I due bimbi sono stati travolti da un’ondata di fango mentre facevano una passeggiata fra i vulcanelli delle Maccalube di Aragona insieme al padre Rosario, il 27 settembre del 2014

“I genitori vagano alla ricerca di giustizia anche se nessuna decisione diversa avrebbe potuto restituirgli i loro figli”.

L’avvocato di parte civile Roberto Guida commenta così ad Agi la sentenza della Corte di appello con cui, ribaltando in gran parte il verdetto di primo grado, è stata decisa l’assoluzione dei tre imputati accusati della morte dei fratellini Carmelo e Laura Mulone di 9 e 7 anni.

I due bimbi sono stati travolti da un’ondata di fango mentre facevano una passeggiata fra i vulcanelli delle Maccalube di Aragona insieme al padre Rosario, il 27 settembre del 2014.

La sentenza di primo grado è stata emessa dal tribunale di Agrigento il 30 gennaio del 2018: sei anni di reclusione, per l’accusa di omicidio colposo, erano stati inflitti al direttore della riserva, l’architetto Domenico Fontana, e 5 anni e 3 mesi all’operatore del sito Daniele Gucciardo, entrambi esponenti di Legambiente, associazione che gestisce la riserva sulla base di un contratto con la Regione.
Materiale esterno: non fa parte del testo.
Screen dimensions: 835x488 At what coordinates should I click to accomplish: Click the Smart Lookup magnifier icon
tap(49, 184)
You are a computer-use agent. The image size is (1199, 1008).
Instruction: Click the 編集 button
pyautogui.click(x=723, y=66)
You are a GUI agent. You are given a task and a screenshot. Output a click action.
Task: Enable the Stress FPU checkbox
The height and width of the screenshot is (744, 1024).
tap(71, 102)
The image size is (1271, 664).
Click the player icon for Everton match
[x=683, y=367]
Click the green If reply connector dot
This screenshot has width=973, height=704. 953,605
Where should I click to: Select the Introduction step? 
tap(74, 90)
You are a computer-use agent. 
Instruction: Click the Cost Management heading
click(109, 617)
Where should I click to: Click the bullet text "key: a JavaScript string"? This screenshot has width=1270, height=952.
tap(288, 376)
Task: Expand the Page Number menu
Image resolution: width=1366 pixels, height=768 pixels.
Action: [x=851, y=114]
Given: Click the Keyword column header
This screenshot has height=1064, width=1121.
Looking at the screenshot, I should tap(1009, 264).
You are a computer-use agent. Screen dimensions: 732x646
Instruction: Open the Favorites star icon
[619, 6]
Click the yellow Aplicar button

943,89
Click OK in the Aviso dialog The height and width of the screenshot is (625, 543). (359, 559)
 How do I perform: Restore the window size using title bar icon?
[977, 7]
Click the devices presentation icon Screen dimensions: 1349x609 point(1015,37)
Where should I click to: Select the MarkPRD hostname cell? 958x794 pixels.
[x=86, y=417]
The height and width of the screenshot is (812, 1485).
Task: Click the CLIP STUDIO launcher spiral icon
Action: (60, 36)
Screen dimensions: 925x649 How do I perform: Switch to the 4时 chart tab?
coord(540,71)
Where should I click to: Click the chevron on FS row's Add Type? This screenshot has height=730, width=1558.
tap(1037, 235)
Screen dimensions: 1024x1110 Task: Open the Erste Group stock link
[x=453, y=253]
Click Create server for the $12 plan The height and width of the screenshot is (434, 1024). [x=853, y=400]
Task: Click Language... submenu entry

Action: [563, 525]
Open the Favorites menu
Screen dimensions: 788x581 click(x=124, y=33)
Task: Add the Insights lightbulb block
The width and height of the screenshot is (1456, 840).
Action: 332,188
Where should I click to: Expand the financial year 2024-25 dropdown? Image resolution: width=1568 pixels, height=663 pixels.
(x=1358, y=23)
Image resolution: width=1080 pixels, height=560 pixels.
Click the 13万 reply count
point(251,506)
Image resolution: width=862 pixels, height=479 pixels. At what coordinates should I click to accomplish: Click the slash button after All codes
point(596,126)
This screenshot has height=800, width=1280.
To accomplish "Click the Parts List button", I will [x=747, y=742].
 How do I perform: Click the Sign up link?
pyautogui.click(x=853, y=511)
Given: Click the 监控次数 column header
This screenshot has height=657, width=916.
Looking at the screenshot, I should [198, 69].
Assoluzione, invece, “perché il fatto non costituisce reato”, per il funzionario della Regione Francesco Gendusa.

In appello è stata decisa l’assoluzione per tutti i tre imputati.

“I genitori – aggiunge il legale – sono stupiti e addolorati, hanno reagito male alla sentenza essendo presenti in aula alla lettura del dispositivo. Per loro è come se fossero morti di nuovo”.

L’avvocato Guida, che ha assistito i Mulone insieme con il collega Mattia Floccher, aggiunge con un pizzico di polemica: “Sono curioso di leggere la sentenza per apprendere cose nuove di diritto che evidentemente non conoscevo, è una vicenda molto articolata e complessa che davvero non posso comprendere senza leggere le motivazioni. Sentenza per Cassazione? Vedremo – risponde – ma in ogni caso le accuse sono prescritte perché ci sono voluti sei anni per arrivare dal primo grado all’appello”.